以下に本発明を実施例と比較例を用いて、さらに詳細に説明する。
実施例では、以下に述べる材料を使用した。
・強化繊維基材:東レ(株)製炭素繊維織物“CK6255”(織り組織:平織り、織物目付:330g/m)、熱可塑性樹脂のバインダ(粒状)が5g/m付着されているもの
・樹脂:東レ(株)製エポキシ樹脂
実施例では、550x550mmの平板型キャビティを有する成形型を用いた。成形型は上下型からなり、上型に樹脂注入孔が設けられている。該成形型は熱媒流路を有しており、実施例では加圧水を流すことで該成形型を120℃に加熱して試験を実施した。
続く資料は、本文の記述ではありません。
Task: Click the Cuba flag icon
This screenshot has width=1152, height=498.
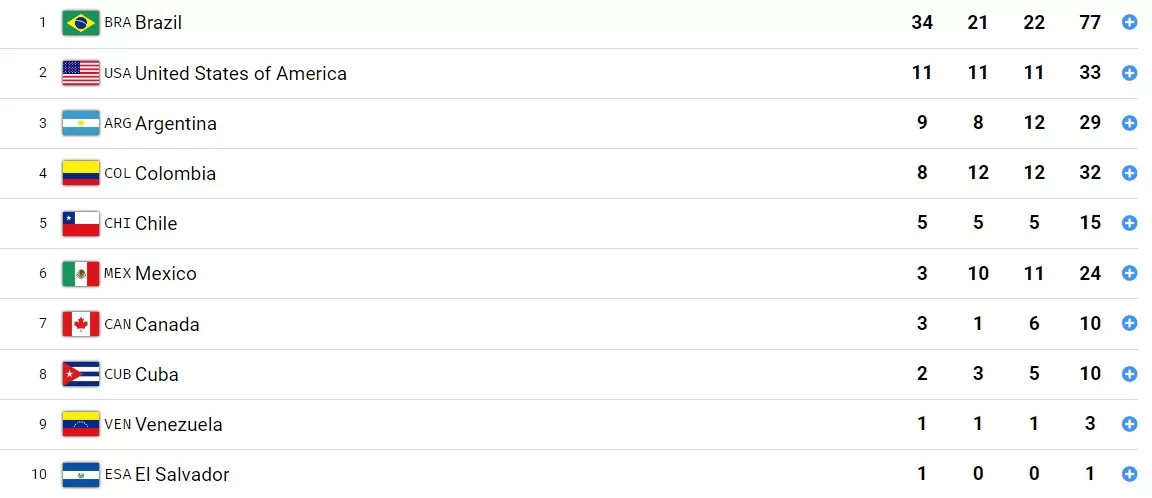Action: (x=81, y=374)
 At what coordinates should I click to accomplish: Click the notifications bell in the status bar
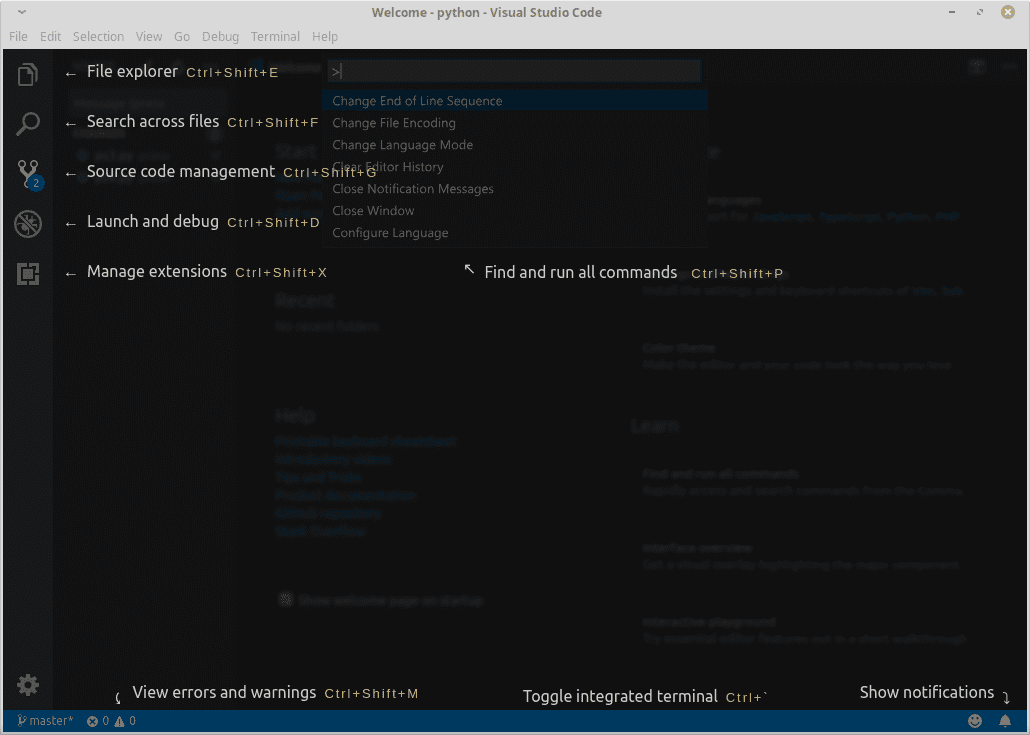click(1005, 719)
本実施例および比較例に用いた強化繊維積層体の寸法は500x500mmであり、積層構成は以下の通りである。
・強化繊維積層体:強化繊維基材(0/90°繊維配向)× 5ply
また、本実施例および比較例では、樹脂注入時はキャビティの厚みを、図示しない成形型昇降機構を用いて最終成形品の厚みより大きく設定し、樹脂注入完了後に最終成形品の厚みまで型を閉じた。
(実施例1)
下型上に強化繊維積層体を
配置し、その上に50mm間隔でシリコーンゴムシートを配置し、上型を閉じた。このときのキャビティの厚みは最終成形品の厚みよりも大きく設定した。この状態で樹脂注入機を用いて、樹脂注入孔から樹脂を注入後、キャビティ厚みを最終成形品の厚みまで小さくし、樹脂を硬化させた。
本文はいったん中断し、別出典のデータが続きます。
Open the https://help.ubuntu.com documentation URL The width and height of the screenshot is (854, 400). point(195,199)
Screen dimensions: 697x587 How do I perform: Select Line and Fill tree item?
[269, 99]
得られた繊維強化プラスチックは、強化繊維積層体が移動することなく、強化繊維基材の乱れがない高意匠なものであった。
(実施例2)
下型上に強化繊維積層体を配置し、その上にシリコーンゴム紐を、樹脂注入孔と対向する位置を囲むように配置した後、他方の成形型を閉じた。このときのキャビティの厚みは実施例1と同様、最終成形品の厚みよりも大きく設定した。この状態で、実施例1と同条件で樹脂注入孔から樹脂を注入した後、キャビティ厚みを最終成形品の厚みまで小さくし、樹脂を硬化させた。
得られた繊維強化プラスチックは、強化繊維積層体が移動することなく、強化繊維基材の乱れがない高意匠なものであった。
(比較例1)
下型上に強化繊維積層体を配置し、シリコーンゴム等は配置せず、そのままの状態で他方の型を閉じた。このときのキャビティ厚みは実施例1、2と同様、最終成形品の厚みよりも大きく設定した。この状態で、実施例1、2と同条件で樹脂注入孔から樹脂を注入した後、キャビティ厚みを最終成形品の厚みまで小さくし、樹脂を硬化させた。
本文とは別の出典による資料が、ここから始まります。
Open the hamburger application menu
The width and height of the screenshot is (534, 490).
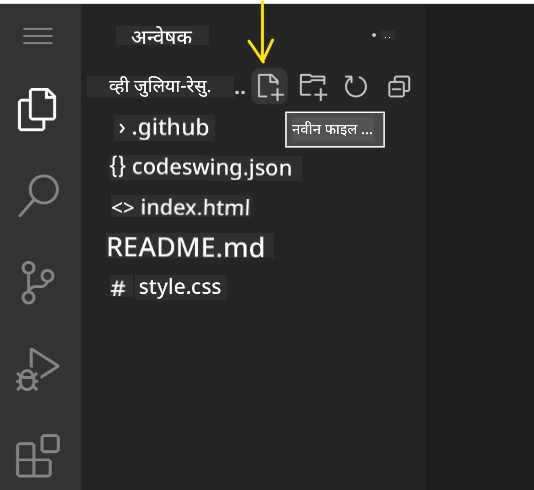tap(38, 36)
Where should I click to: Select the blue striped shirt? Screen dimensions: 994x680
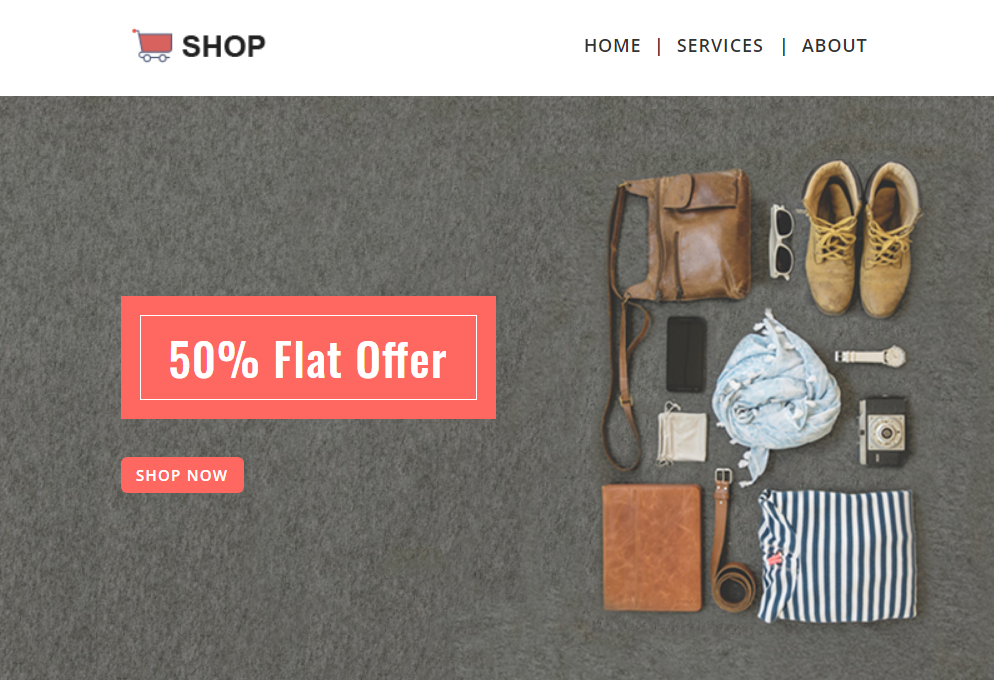(837, 555)
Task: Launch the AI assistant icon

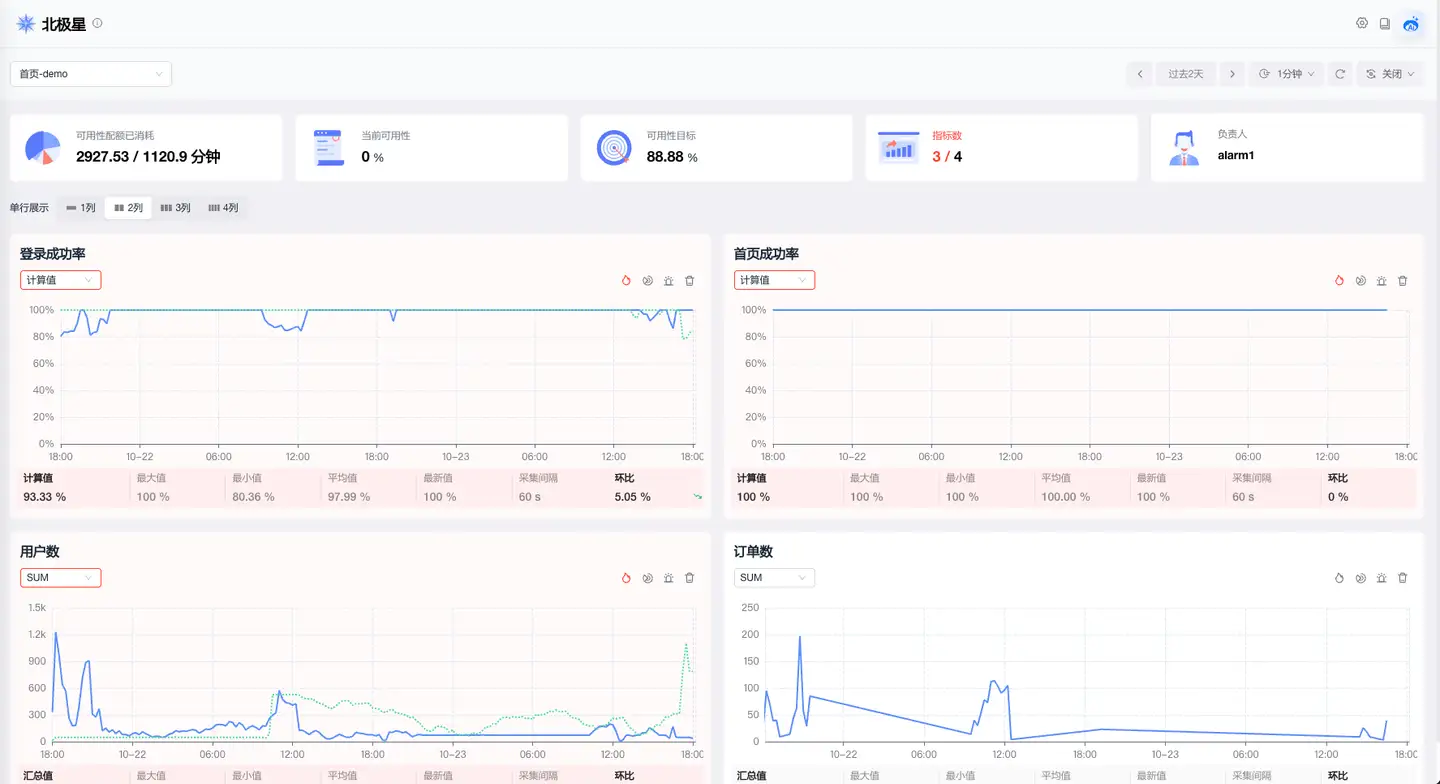Action: click(x=1411, y=24)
得られた繊維強化プラスチックは、強化繊維積層体が初期の位置から内側へ大きく移動し、強化繊維基材が乱れ、それに伴う樹脂流路の閉塞により、強化繊維積層体の中央付近には未含浸領域も観られた。
本発明に係る繊維強化プラスチック製造方法は、成形品の表面品位の向上が望まれるあらゆる繊維強化プラスチックのRTM成形に適用可能である。中でも、高い表面品位を有しつつ成形時間の短縮が望まれる、自動車部材として好ましく用いられる。
1 RTM成形装置
10 成形型
10a 一方の成形型
10b 他方の成形型
101a キャビティ側表面
101b キャビティ側表面
11 シール材
12 キャビティ
2 把持部
21 弾性体
22 弾性体用の溝(保持部)
221 縁部
23 入子
3 樹脂注入孔
31 弁体
32 樹脂注入孔に対向する位置
4 強化繊維積層体
41 強化繊維基材
411 繊維束
42 最終製品範囲
43 強化繊維積層体の外周に沿った領域
5 プレス機構
6 マトリックス樹脂
7 樹脂流動方向
9 樹脂注入機
91 樹脂注入ライン

Claims (6)

  1. 成形型のキャビティ内に強化繊維積層体を配置し、前記成形型に設けられた樹脂注入口から樹脂を前記キャビティ内に注入して前記強化繊維積層体に含浸させ、硬化させて維維強化プラスチックを得る繊維強化プラスチック製造方法において、前記キャビティ内への樹脂の注入を、前記キャビティ内に設けられた前記強化繊維積層体の少なくとも一部を把持する把持部により前記強化繊維積層体を把持した状態で行うことを特徴とする繊維強化プラスチック製造方法。
  2. 前記把持部が弾性体である、請求項1に記載の繊維強化プラスチック製造方法。
  3. 前記把持部が前記強化繊維積層体の外周に沿った領域に設置されている、請求項1または2に記載の繊維強化プラスチック製造方法。
  4. 前記把持部が前記強化繊維積層体の外周に沿った領域に断続的に設置されている、請求項1または2に記載の繊維強化プラスチック製造方法。
  5. 前記成形型が、前記弾性体を保持するための保持部を有する、請求項2に記載の繊維強化プラスチック製造方法。
  6. 前記把持部が、把持部以外のキャビティ内表面の表面粗さよりも大きい表面粗さを有する、請求項1に記載の繊維強化プラスチック製造方法。